Why would we suddenly be afraid of what we all know is the inevitable outcome: The end of the book. Why would we care more for the beginning of the book than the end? Depending on the content, the comprehension of the reader and the expectations, the stage is set. The pages of our lives are turning each day. To a degree we often have the ability to do some editing. Others may be helpless to do anything. But we all will finish this life book someday.

In our excitement to improve and lengthen life, we have unknowingly vilified death, or the end of the book. Long ago, we cared for our loved ones in stoic acceptance as they died in our homes. We honored and comforted them. Loving, laughing, crying, grieving and sharing in their care as they died.

Today, everything is an emergent crisis which we must repair! Death has become unacceptable. And in many cases, the trauma, disease or advancing natural decline is so severe that no amount of medication, procedures or diagnostic testing can reverse the process. And there is often unnecessary suffering endured in place of honest communication. Afterwards, when all the possibilities have been exhausted, we warehouse these poor souls and give the buildings softer names to offset the harsh realities within their walls.

Quantity of time has become preferable to quality of life in hope of miracles, cures, new science and luck.

I have been a nurse since 1993; and 11 years in Hospice.

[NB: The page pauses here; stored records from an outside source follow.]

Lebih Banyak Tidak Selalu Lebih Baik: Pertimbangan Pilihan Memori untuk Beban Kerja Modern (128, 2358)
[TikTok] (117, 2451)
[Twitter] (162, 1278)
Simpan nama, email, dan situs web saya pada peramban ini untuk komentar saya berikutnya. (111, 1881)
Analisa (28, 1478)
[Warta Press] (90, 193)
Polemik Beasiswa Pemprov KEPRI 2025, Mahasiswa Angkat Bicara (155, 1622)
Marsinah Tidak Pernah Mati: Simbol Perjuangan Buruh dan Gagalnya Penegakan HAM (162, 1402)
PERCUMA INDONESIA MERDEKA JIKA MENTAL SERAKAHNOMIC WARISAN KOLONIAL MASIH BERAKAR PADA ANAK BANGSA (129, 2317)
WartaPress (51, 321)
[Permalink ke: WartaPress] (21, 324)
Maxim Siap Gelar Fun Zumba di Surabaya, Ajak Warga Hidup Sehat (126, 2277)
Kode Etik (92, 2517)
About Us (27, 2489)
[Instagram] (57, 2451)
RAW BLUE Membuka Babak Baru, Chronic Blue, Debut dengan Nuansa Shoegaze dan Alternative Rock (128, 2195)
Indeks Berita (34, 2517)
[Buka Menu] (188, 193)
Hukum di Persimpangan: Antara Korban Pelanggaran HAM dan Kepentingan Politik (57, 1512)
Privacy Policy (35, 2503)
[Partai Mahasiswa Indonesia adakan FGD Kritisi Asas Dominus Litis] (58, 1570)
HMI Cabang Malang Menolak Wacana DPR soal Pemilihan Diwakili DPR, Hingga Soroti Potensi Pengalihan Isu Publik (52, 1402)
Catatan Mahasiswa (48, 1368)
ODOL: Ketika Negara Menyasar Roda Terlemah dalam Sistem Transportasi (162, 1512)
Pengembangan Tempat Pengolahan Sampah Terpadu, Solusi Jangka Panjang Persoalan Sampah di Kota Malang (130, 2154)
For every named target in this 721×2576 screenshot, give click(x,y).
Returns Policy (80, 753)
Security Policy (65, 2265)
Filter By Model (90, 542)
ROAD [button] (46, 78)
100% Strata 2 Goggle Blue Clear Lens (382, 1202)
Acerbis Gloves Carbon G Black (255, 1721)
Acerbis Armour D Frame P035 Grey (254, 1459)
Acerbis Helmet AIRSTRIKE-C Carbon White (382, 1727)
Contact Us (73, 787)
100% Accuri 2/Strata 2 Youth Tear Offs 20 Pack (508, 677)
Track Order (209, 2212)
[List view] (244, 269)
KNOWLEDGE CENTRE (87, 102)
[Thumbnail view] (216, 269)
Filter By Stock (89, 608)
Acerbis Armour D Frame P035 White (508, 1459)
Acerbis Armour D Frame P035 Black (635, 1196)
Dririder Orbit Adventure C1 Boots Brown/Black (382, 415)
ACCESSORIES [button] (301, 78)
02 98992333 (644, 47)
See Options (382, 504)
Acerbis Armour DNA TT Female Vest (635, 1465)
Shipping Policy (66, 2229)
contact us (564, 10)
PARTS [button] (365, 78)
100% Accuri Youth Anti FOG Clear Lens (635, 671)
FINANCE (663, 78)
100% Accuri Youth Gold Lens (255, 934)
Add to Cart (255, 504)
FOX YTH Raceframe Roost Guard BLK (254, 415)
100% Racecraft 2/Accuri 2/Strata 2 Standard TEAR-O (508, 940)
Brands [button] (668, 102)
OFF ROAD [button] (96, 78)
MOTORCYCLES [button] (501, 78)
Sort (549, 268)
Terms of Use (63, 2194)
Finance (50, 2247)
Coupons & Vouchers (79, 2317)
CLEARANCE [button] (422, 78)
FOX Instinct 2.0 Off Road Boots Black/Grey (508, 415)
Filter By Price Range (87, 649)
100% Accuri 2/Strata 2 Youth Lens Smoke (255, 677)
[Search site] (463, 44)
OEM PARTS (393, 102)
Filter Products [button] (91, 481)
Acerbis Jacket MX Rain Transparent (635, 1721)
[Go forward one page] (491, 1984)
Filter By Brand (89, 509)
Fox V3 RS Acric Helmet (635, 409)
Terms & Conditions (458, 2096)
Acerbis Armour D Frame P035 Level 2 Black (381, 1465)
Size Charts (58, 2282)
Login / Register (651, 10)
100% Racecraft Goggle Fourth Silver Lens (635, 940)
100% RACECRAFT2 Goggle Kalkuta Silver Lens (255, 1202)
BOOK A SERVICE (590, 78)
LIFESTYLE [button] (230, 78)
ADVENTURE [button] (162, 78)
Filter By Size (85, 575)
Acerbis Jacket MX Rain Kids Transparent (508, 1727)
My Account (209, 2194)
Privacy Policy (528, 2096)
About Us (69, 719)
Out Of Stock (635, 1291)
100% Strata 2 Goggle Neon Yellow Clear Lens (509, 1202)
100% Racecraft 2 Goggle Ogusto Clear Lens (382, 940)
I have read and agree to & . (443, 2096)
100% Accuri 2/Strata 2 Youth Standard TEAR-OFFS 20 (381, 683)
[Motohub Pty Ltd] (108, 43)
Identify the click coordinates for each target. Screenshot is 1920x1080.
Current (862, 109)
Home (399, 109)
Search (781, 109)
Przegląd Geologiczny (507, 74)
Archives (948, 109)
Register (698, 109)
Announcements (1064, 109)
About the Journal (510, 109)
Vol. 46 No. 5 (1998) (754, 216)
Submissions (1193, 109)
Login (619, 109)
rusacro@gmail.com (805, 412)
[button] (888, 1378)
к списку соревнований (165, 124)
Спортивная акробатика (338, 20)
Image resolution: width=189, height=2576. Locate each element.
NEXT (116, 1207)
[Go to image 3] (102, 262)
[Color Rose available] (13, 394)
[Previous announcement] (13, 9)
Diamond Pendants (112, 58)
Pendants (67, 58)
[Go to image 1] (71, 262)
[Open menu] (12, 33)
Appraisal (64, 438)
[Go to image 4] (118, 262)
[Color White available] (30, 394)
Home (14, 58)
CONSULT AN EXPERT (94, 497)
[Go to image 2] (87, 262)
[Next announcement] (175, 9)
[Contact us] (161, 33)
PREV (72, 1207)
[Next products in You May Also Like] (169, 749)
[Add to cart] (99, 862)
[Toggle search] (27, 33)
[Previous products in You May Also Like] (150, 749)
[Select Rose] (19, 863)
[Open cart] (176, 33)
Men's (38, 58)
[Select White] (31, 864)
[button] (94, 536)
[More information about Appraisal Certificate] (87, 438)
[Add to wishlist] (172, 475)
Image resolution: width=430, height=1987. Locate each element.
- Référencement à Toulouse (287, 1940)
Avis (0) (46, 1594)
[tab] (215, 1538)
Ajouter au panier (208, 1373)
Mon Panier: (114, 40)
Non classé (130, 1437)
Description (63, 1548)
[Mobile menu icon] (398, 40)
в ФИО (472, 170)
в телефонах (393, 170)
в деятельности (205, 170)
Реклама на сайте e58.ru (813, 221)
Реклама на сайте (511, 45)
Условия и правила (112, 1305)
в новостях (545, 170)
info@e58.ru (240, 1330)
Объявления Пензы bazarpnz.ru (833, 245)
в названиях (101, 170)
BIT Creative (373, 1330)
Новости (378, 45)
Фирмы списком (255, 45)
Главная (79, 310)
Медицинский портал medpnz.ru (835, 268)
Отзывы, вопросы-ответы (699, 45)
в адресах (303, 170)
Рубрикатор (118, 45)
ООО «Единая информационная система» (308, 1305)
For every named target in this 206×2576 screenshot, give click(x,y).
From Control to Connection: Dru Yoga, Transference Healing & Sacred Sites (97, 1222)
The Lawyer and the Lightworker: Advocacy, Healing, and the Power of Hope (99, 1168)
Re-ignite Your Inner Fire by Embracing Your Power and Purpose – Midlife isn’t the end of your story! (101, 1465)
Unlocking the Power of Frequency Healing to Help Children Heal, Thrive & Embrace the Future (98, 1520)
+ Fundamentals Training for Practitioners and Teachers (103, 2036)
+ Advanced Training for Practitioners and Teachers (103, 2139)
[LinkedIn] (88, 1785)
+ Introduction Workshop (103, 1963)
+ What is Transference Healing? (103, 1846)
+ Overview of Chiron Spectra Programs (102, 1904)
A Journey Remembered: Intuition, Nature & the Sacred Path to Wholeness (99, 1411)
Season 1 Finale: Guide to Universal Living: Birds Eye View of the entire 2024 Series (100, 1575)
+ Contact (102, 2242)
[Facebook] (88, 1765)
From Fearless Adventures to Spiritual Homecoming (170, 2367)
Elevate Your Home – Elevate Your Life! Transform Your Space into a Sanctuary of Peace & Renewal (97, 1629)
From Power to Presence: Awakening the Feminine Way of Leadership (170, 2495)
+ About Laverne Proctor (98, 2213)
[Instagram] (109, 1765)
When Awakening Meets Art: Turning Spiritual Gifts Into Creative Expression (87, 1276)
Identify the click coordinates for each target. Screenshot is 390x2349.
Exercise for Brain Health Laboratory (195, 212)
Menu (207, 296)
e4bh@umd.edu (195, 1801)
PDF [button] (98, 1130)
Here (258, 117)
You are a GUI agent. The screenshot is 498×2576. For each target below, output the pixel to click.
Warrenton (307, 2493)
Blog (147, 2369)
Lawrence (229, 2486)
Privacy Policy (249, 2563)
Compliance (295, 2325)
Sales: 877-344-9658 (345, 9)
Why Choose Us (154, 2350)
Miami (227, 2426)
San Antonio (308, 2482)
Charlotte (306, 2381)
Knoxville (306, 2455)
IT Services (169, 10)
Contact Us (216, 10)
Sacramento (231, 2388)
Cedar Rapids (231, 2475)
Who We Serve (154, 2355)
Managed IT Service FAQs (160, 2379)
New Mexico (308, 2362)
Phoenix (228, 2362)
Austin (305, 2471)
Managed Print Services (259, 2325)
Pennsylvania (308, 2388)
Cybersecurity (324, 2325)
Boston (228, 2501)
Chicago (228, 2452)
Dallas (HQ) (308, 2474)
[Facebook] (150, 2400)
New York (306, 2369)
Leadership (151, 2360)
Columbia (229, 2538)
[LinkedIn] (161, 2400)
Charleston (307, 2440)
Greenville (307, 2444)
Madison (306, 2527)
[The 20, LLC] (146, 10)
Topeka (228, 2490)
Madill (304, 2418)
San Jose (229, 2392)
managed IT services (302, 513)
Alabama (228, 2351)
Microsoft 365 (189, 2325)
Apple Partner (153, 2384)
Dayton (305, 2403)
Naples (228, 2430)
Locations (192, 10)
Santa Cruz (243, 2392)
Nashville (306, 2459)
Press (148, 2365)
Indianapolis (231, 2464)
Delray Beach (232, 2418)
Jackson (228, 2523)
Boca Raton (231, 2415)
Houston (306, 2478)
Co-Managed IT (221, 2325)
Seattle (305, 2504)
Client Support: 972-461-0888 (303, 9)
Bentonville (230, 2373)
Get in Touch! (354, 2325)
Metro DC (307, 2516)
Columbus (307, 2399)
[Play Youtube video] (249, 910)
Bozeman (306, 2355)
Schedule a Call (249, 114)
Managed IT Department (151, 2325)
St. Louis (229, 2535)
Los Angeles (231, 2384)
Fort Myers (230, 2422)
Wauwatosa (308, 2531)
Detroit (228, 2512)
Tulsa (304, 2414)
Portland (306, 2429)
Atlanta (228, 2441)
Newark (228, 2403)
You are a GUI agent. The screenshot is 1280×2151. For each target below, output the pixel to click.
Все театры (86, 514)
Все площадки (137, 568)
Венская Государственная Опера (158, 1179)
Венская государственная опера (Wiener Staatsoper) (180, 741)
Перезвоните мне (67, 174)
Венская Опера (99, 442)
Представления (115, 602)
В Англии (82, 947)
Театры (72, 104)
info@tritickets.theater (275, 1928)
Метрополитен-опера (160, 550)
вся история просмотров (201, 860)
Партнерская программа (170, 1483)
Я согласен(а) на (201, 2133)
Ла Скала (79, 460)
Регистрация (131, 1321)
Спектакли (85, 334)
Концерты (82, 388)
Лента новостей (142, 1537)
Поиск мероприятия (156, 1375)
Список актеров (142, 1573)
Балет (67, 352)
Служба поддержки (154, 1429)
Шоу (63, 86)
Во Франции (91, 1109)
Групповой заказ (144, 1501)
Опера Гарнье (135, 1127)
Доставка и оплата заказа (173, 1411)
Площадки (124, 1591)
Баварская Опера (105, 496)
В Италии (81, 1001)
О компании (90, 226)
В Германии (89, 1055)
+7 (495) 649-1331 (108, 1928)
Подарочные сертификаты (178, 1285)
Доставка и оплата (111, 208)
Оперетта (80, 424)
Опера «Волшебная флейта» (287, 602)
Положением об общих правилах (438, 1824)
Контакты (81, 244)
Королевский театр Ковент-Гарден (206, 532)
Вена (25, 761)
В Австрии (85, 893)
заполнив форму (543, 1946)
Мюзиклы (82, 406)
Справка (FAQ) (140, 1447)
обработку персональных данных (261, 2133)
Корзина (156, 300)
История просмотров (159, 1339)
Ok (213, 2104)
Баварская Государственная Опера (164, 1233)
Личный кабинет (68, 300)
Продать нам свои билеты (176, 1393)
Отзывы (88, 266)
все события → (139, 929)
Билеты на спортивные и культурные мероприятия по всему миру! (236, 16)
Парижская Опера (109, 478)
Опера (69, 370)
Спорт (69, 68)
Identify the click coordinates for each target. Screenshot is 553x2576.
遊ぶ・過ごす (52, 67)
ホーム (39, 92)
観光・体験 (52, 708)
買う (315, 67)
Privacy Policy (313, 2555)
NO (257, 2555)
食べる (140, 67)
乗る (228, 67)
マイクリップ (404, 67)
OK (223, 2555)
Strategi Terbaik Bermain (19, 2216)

Each day passes with a new chance to lessen the stress for those around me. I have seen the acceptance of our mortality, and at times, together with faith, replace the fear of death, with appreciation and anticipation of what the next book may be. If even one person has a softer path from this life, to that final page and the back cover because of something we have done or said, then we are sincerely thankful.

Caring Choices is committed to this mission.